(Word and element pointing entries)
******************************
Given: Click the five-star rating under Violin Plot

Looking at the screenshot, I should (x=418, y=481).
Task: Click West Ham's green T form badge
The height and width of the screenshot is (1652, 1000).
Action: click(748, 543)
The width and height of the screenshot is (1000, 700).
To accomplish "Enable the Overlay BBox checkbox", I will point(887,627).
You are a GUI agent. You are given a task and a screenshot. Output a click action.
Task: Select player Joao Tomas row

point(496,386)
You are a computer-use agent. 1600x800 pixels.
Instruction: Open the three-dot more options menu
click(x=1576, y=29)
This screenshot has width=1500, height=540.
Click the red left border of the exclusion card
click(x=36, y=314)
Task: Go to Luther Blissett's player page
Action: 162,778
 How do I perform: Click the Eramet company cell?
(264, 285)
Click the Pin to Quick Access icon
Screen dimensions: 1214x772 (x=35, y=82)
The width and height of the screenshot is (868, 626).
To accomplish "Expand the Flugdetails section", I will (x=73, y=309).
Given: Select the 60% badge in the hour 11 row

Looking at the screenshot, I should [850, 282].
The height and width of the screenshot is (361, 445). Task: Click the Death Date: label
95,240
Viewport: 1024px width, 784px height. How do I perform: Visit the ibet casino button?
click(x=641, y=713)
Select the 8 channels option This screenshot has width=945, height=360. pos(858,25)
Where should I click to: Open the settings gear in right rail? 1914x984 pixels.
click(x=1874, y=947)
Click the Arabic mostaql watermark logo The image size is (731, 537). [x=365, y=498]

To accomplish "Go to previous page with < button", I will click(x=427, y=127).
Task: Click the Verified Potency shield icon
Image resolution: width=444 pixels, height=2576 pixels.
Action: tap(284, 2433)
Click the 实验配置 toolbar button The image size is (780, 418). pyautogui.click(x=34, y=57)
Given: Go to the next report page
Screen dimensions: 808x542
******************************
Exercise directions. Put every line of the listing above into a Markdown table with the columns "Row" and "Line," numbering the rows and omitting blank lines.

Correct response.
| Row | Line |
|---|---|
| 1 | Given: Click the five-star rating under Violin Plot |
| 2 | Looking at the screenshot, I should (x=418, y=481). |
| 3 | Task: Click West Ham's green T form badge |
| 4 | The height and width of the screenshot is (1652, 1000). |
| 5 | Action: click(748, 543) |
| 6 | The width and height of the screenshot is (1000, 700). |
| 7 | To accomplish "Enable the Overlay BBox checkbox", I will point(887,627). |
| 8 | You are a GUI agent. You are given a task and a screenshot. Output a click action. |
| 9 | Task: Select player Joao Tomas row |
| 10 | point(496,386) |
| 11 | You are a computer-use agent. 1600x800 pixels. |
| 12 | Instruction: Open the three-dot more options menu |
| 13 | click(x=1576, y=29) |
| 14 | This screenshot has width=1500, height=540. |
| 15 | Click the red left border of the exclusion card |
| 16 | click(x=36, y=314) |
| 17 | Task: Go to Luther Blissett's player page |
| 18 | Action: 162,778 |
| 19 |  How do I perform: Click the Eramet company cell? |
| 20 | (264, 285) |
| 21 | Click the Pin to Quick Access icon |
| 22 | Screen dimensions: 1214x772 (x=35, y=82) |
| 23 | The width and height of the screenshot is (868, 626). |
| 24 | To accomplish "Expand the Flugdetails section", I will (x=73, y=309). |
| 25 | Given: Select the 60% badge in the hour 11 row |
| 26 | Looking at the screenshot, I should [850, 282]. |
| 27 | The height and width of the screenshot is (361, 445). Task: Click the Death Date: label |
| 28 | 95,240 |
| 29 | Viewport: 1024px width, 784px height. How do I perform: Visit the ibet casino button? |
| 30 | click(x=641, y=713) |
| 31 | Select the 8 channels option This screenshot has width=945, height=360. pos(858,25) |
| 32 | Where should I click to: Open the settings gear in right rail? 1914x984 pixels. |
| 33 | click(x=1874, y=947) |
| 34 | Click the Arabic mostaql watermark logo The image size is (731, 537). [x=365, y=498] |
| 35 | To accomplish "Go to previous page with < button", I will click(x=427, y=127). |
| 36 | Task: Click the Verified Potency shield icon |
| 37 | Image resolution: width=444 pixels, height=2576 pixels. |
| 38 | Action: tap(284, 2433) |
| 39 | Click the 实验配置 toolbar button The image size is (780, 418). pyautogui.click(x=34, y=57) |
| 40 | Given: Go to the next report page |
| 41 | Screen dimensions: 808x542 |